Exercise instructions — Would you please output, word for word, the span of the listing below that opens on the line containing "Given: Click the" and closes on the line containing "1243x571 pixels."? Include both ends and nothing more.

Supplied records —
+++

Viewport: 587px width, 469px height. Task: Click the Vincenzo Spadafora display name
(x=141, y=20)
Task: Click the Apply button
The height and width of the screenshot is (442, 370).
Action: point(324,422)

+++

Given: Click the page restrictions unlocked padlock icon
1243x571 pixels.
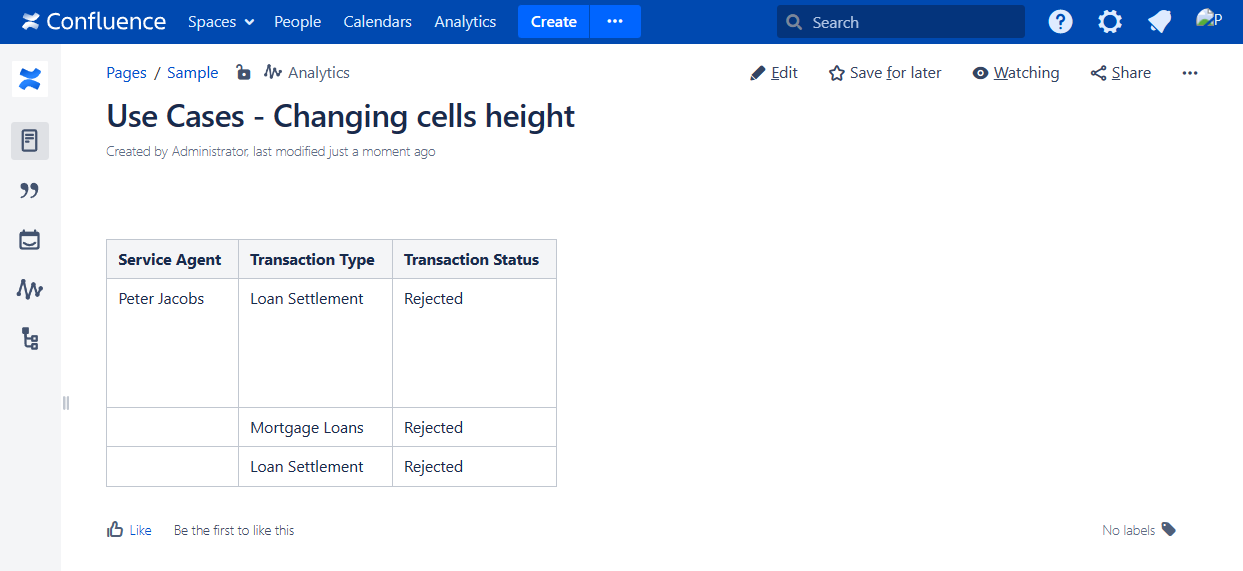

+++

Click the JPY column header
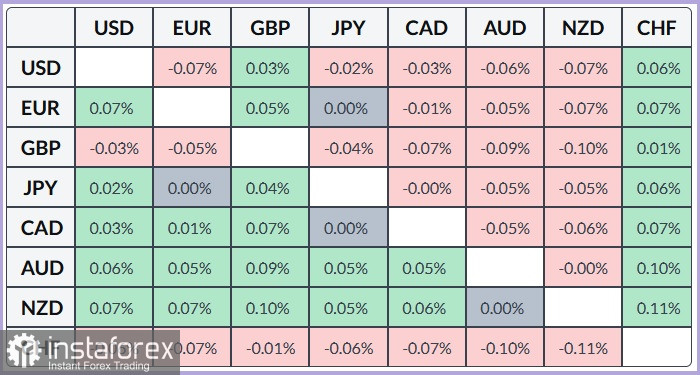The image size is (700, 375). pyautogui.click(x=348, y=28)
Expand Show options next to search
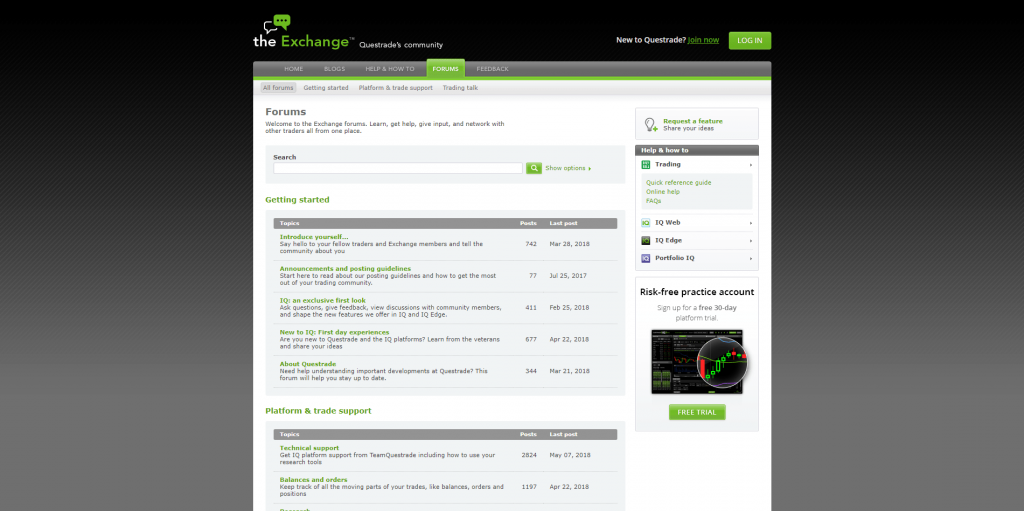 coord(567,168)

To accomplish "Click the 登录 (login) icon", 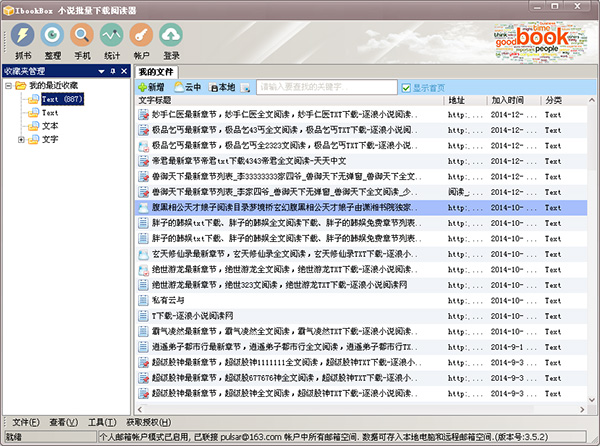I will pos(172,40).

+++

Written answer —
Given: Click the page restrictions unlocked padlock icon
1243x571 pixels.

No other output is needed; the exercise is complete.